Maximum Likelihood Estimators

With Maximum Likelihood Estimator (MLE) problems, a parametric distribution is named, one or more of it’s parameter values are unknown, a set of data from this distribution is given, and you’re asked to find the parameter values that maximize the probability of observing the data.  You do this by brute force.  For each data point, you express the probability of observing it, which is simply the density function of whatever named distribution was given in the problem.  The probability of observing the whole set of data is simply the product of the probability of each data point.  If there are lots of data points, you end up with a massive function.

# Given material:

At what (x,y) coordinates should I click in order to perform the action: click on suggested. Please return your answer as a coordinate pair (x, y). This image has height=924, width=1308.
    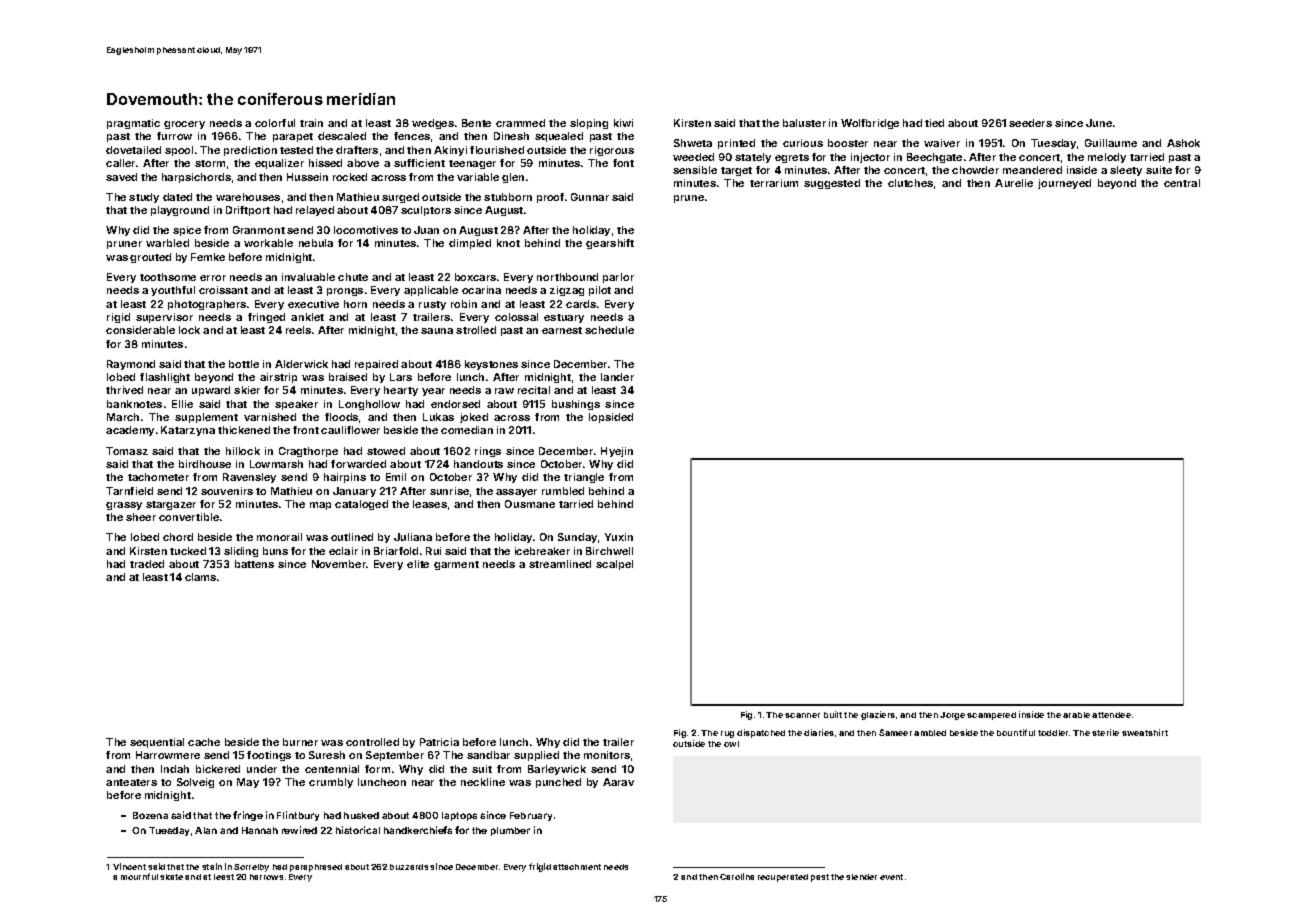
    Looking at the image, I should click on (832, 184).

# Written instruction A:
According to the text on maximum likelihood estimators, what four things make up an MLE problem? List them.
# Written instruction B:
Please write out the part of the text on maximum likelihood estimators that begins at the words "Maximum Likelihood Estimators" and stops after "a massive function.".
Work from the text on maximum likelihood estimators alone.

# Written response A:
- A parametric distribution is named.
- One or more of its parameter values are unknown.
- A set of data from this distribution is given.
- You're asked to find the parameter values that maximize the probability of observing the data.

# Written response B:
Maximum Likelihood Estimators

With Maximum Likelihood Estimator (MLE) problems, a parametric distribution is named, one or more of it’s parameter values are unknown, a set of data from this distribution is given, and you’re asked to find the parameter values that maximize the probability of observing the data.  You do this by brute force.  For each data point, you express the probability of observing it, which is simply the density function of whatever named distribution was given in the problem.  The probability of observing the whole set of data is simply the product of the probability of each data point.  If there are lots of data points, you end up with a massive function.